ナカニシ自動車産業リサーチ・中西孝樹氏による本誌『ベストカー』の月イチ連載「自動車業界一流分析」。クルマにまつわる経済事象をわかりやすく解説すると好評だ。
第十九回目となる今回は、出揃った国内自動車メーカー主要7社の2022年度決算からわかること。日本にも本格的な「クルマの値上げ」がやってくる!!?
日本にも「本格的な自動車の値上げ」がやってくる?? トヨタ 日産 ホンダ……国内メーカーの決算発表からわかること
※本稿は2023年5月のものです
文/中西孝樹(ナカニシ自動車産業リサーチ)、写真・画像/TOYOTA、NISSAN、HONDA
初出:『ベストカー』2023年6月26日号
■出揃った2022年度決算 各社好業績も…?
国内自動車メーカー主要7社の2022年度・2023年度のグローバル販売台数・営業利益(※2023年度は見通し)
自動車大手メーカー7社の2022年度決算が出揃いました。
ロシア─ウクライナ戦争を受け世界的なエネルギー危機で始まった2022年度でしたが、結果は各社とも過去最高益に迫る好業績で終えたわけです。
トヨタとホンダを除き、各社で本業のもうけを示す営業利益は大幅に増益を達成し、半導体不足の軽減と円安メリットを背景に、厳しかった2021年度から増益となりました。
7社合計営業利益は4兆8920億円に達し、前年から7%増益となったのです。
不振組のトヨタの営業利益は前年比9%減、ホンダは4%減と減益に落ち込んだわけですが、両社ともに実態面では内容がそれほど悪いわけではなさそうです。
例えば、トヨタの業績にはロシアの撤退費用などで約4000億円の一過性影響が含まれていました。実質的には、3.1兆円の営業利益を実現していたことになります。過去最高益の2.9兆円を実質的に更新していたのです。
トヨタは2023年度、過去最高となる3兆円の利益を見込む。アジア、新興国での収益基盤の強化を目指す
未曽有のコストインフレを受けながら、半導体不足も尾を引く供給制約のなかで、なぜこれほどの業績を確保できたのか。その理由は、値上げと円安の2つの効果が強く発揮されたからです。
出荷台数で計算した1台あたりのコストインフレは14万円にも達しています。7社合計で受けたコストインフレ(原材料、輸送費、サプライヤーからのインフレコスト転嫁)合計は鋼材、船賃、エネルギーコスト合計で3兆4000億円にも達しました。
しかし、新車価格の値上げから1兆3700億円、円安から2兆2000億円のメリットを享受し、綺麗にオフセットしています。
2023年度の計画では、7社合計の営業利益は前年比12%増となる、5兆4800億円に拡大する見通しが示されています。

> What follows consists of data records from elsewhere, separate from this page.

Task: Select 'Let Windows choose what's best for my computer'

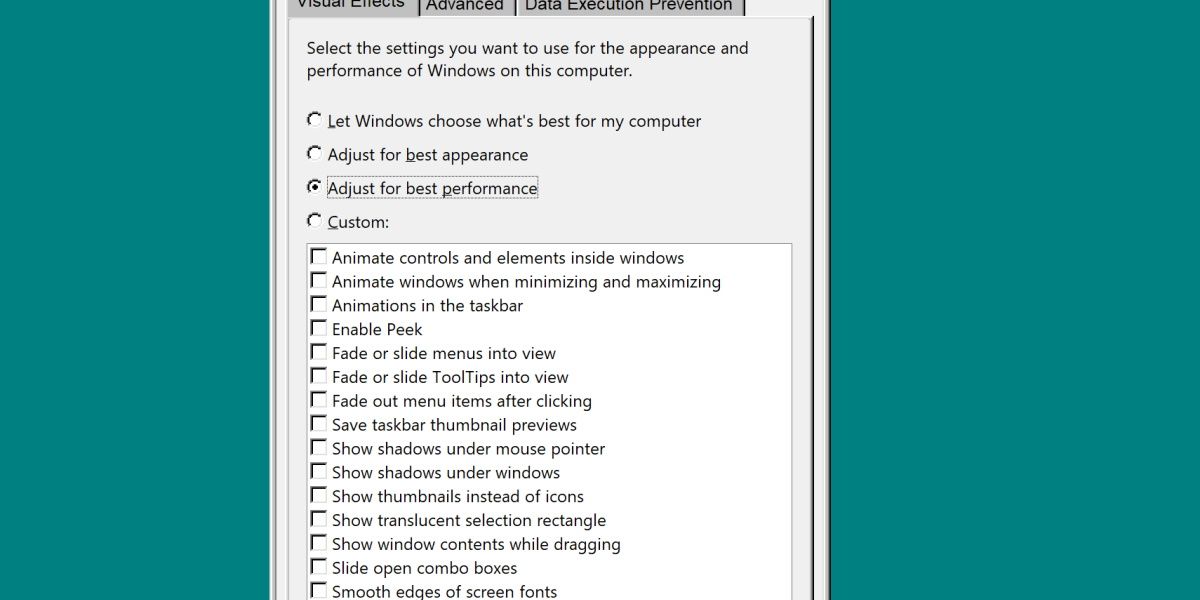Action: click(x=314, y=120)
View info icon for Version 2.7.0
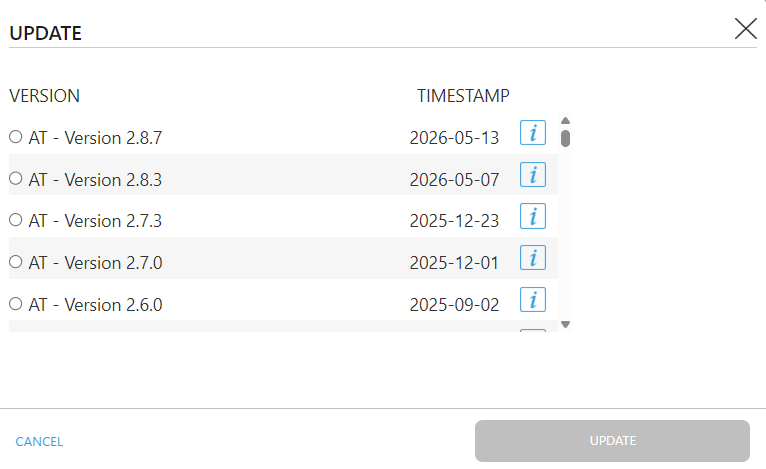 tap(532, 258)
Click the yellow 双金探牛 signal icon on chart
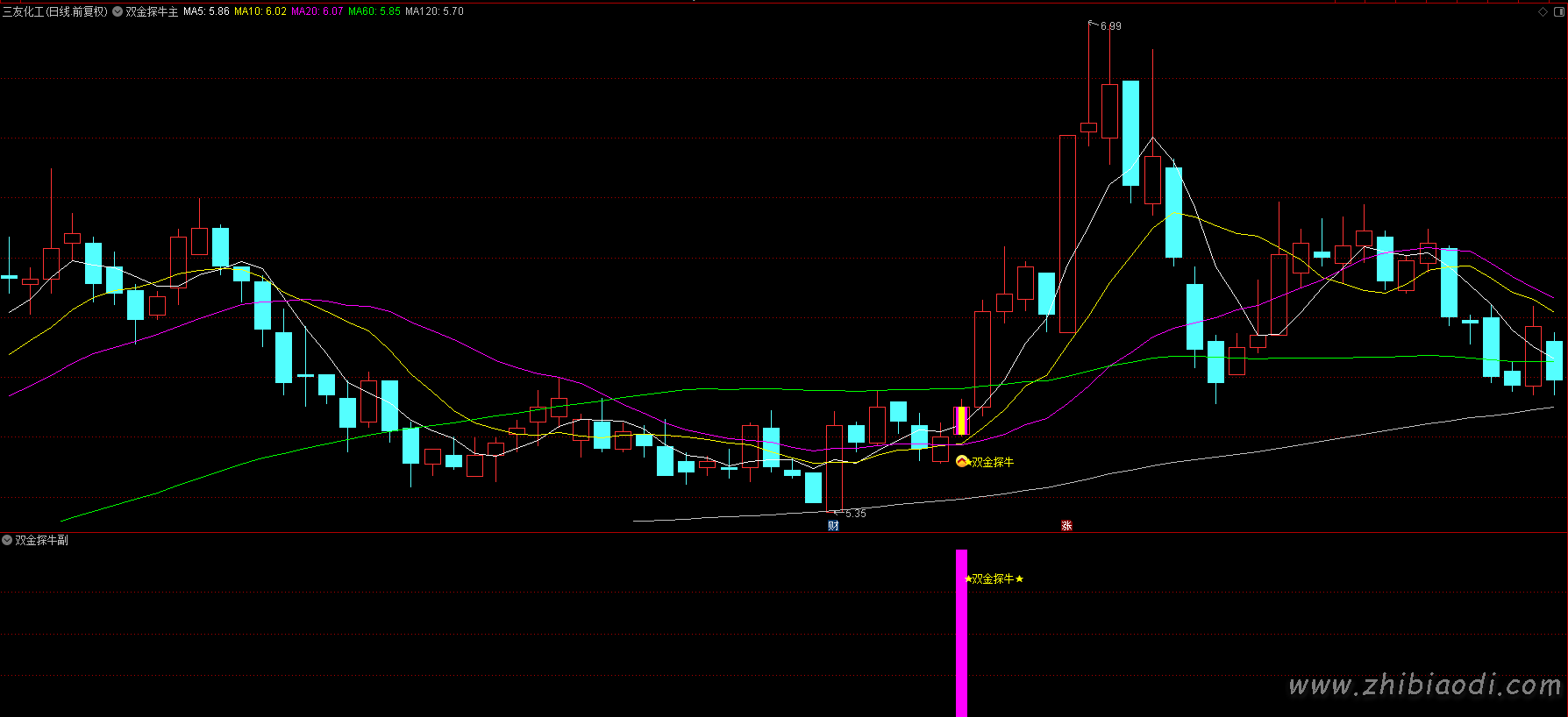The height and width of the screenshot is (717, 1568). [x=962, y=462]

トヨタ、ホンダは過去最高益を更新し、日産も苦境から立ち直り営業利益率は4%台まで回復が望めるようです。
アジアの比率の高いスズキと三菱自動車の2社は、同地域の悪化影響があり減益予想となっていますが、計画は保守的でそれほど悪化しないと筆者は見ています。
■不況でも販売台数が増える論理的矛盾
2023年度の業績をけん引する要因は販売台数の増加です。
世界経済は着実に不況の色を濃くするなかで、新車販売が回復するパラドックスこそが、コロナ禍による業界のゆがみを示しています。2023年度の7社合計小売台数は前年から13%増の高い伸びが計画されています。

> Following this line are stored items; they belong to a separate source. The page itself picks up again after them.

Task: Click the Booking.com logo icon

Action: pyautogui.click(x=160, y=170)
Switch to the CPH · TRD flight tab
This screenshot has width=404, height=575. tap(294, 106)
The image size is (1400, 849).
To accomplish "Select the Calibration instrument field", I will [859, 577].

2021年度は、デルタ変異株流行の影響で世界の生産台数が激減するなかで儲けのマージンが急上昇し、結果として業績が改善するパラドックスがありました。
在庫が枯渇し、需給バランスがタイト化したことでインセンティブ(販売奨励金=値引きの原資)が大幅に減少したことがその背景にあります。

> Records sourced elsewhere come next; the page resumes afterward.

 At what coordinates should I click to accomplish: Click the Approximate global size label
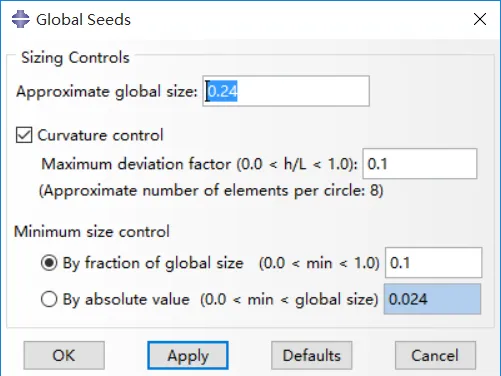point(107,91)

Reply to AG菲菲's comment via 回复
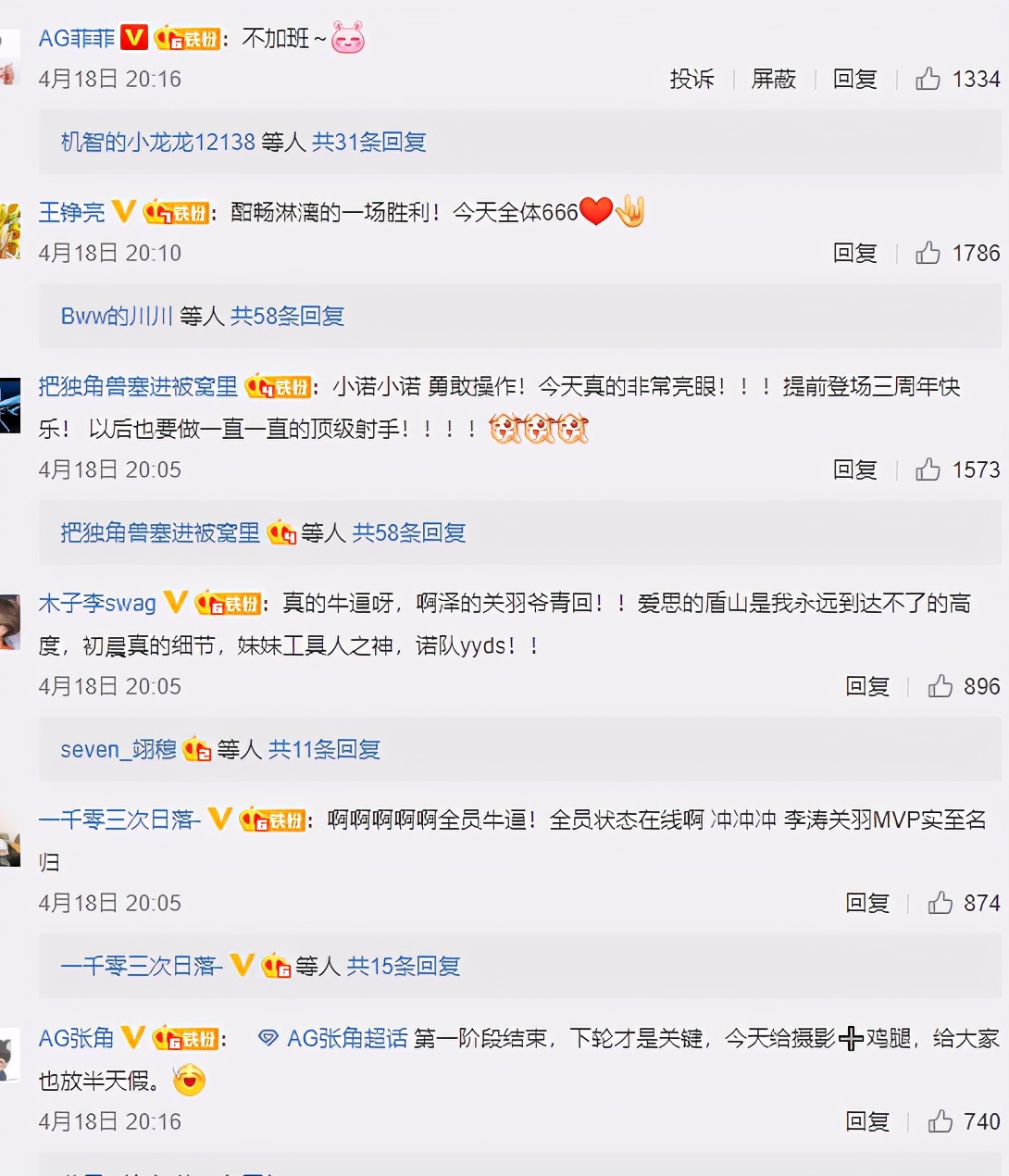(x=855, y=79)
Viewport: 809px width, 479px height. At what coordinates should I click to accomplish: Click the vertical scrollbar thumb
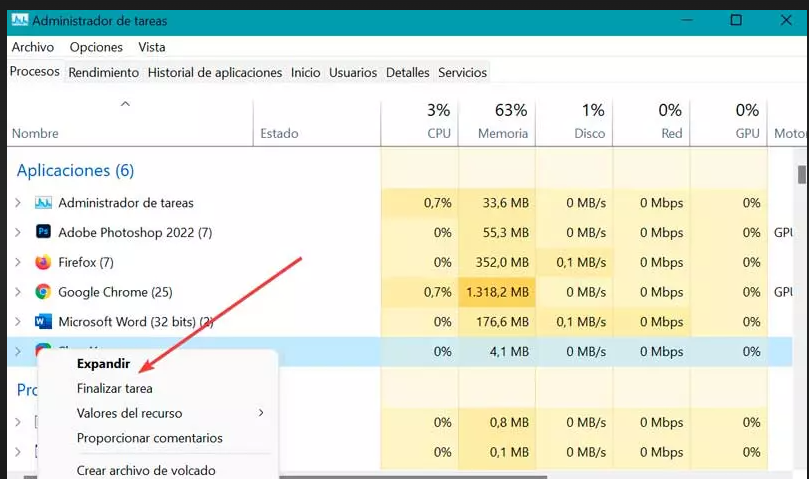point(801,175)
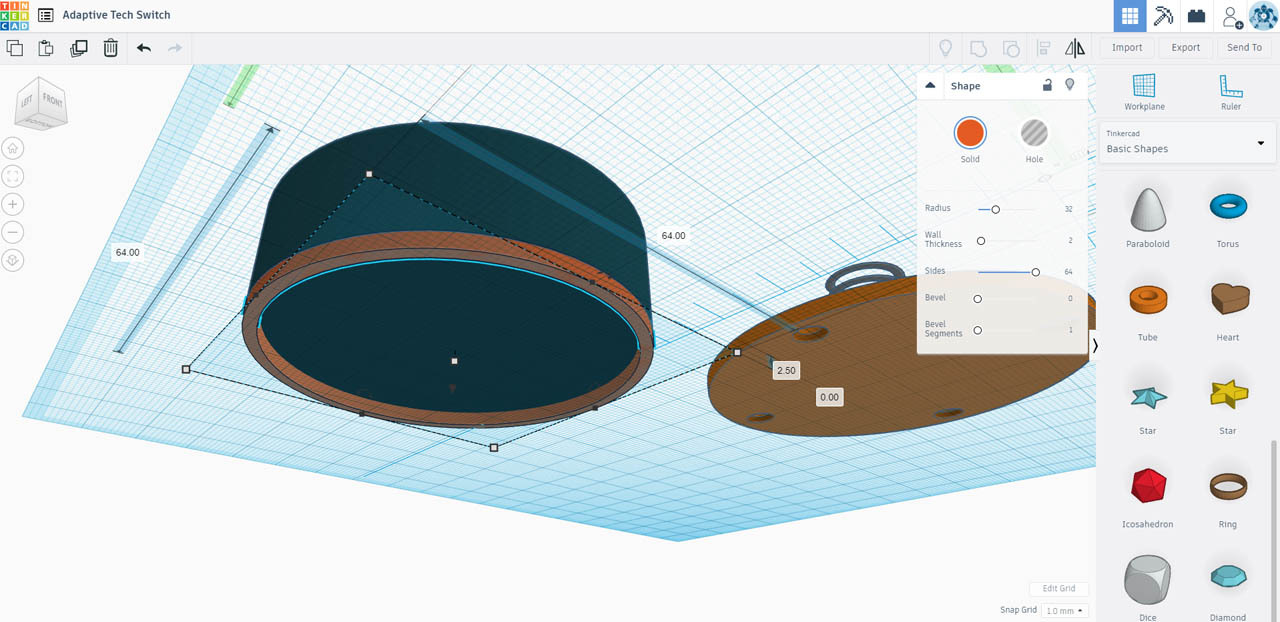Switch the selected shape to Hole
1280x622 pixels.
click(1033, 131)
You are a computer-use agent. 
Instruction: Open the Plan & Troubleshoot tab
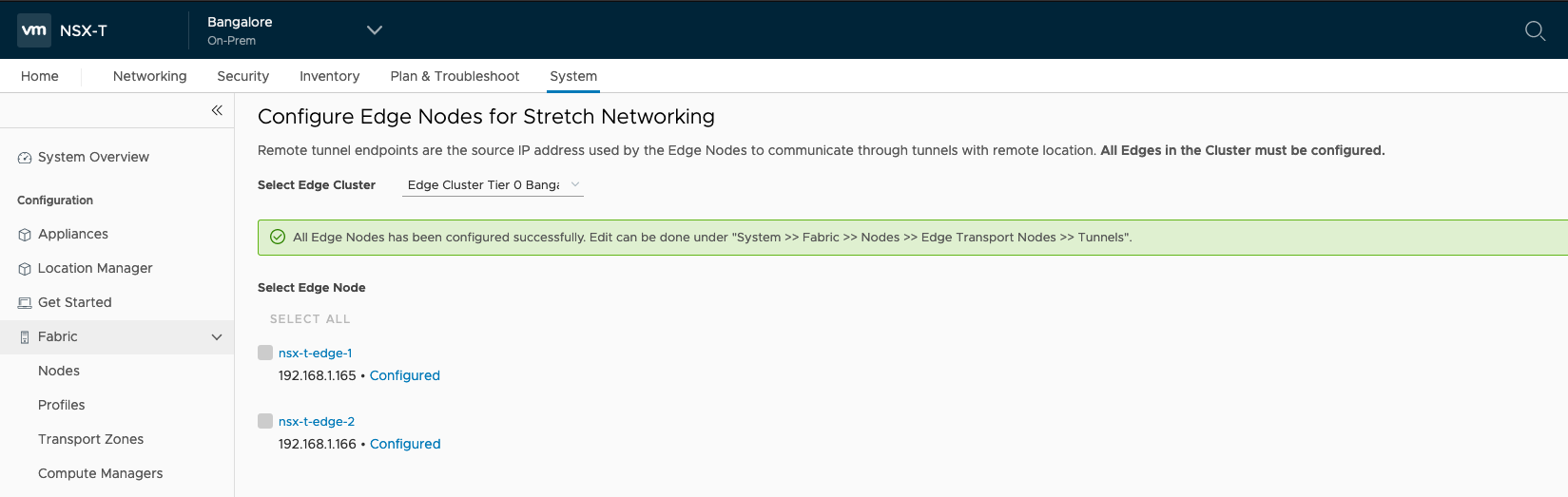click(455, 76)
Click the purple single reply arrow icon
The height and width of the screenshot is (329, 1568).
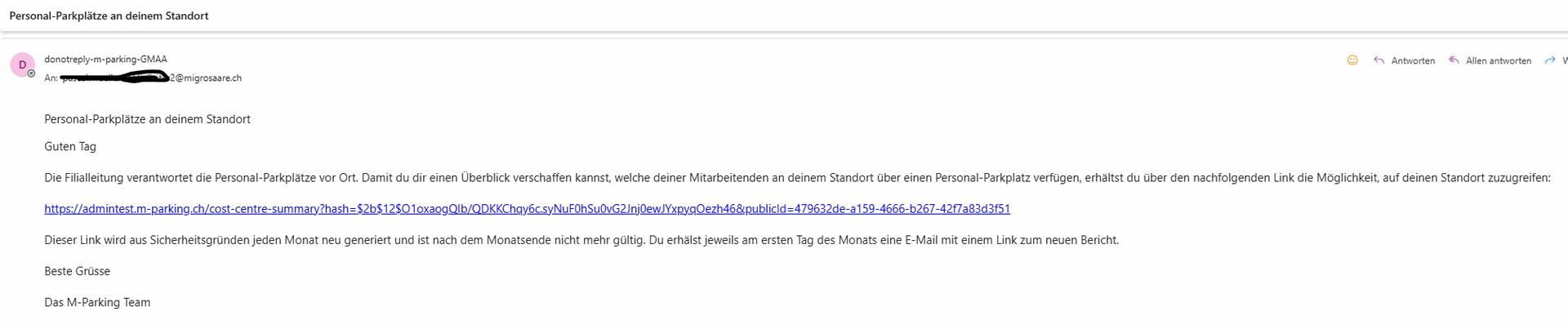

日産の2023年度営業利益見通しは5200億円と回復は急ピッチ。写真左のグプタCOOの退任が発表された
2023年度は、景気後退や金利上昇で実需はゆるりと悪化方向に転じていると思われますが、供給が遅れた結果の受注残が各社数カ月分も積み上がっているわけで、生産力が改善すればそれが納車につながり、不景気でも新車販売台数が回復するわけです。
しかし、夏以降も実需が下降を続ければ、供給力を下回る可能性もあります。その時、在庫は急拡大に転じ、自動車の実売価格の急落(=インセンティブの増大)、生産調整という悪化循環が始まるリスクと隣り合わせと見ています。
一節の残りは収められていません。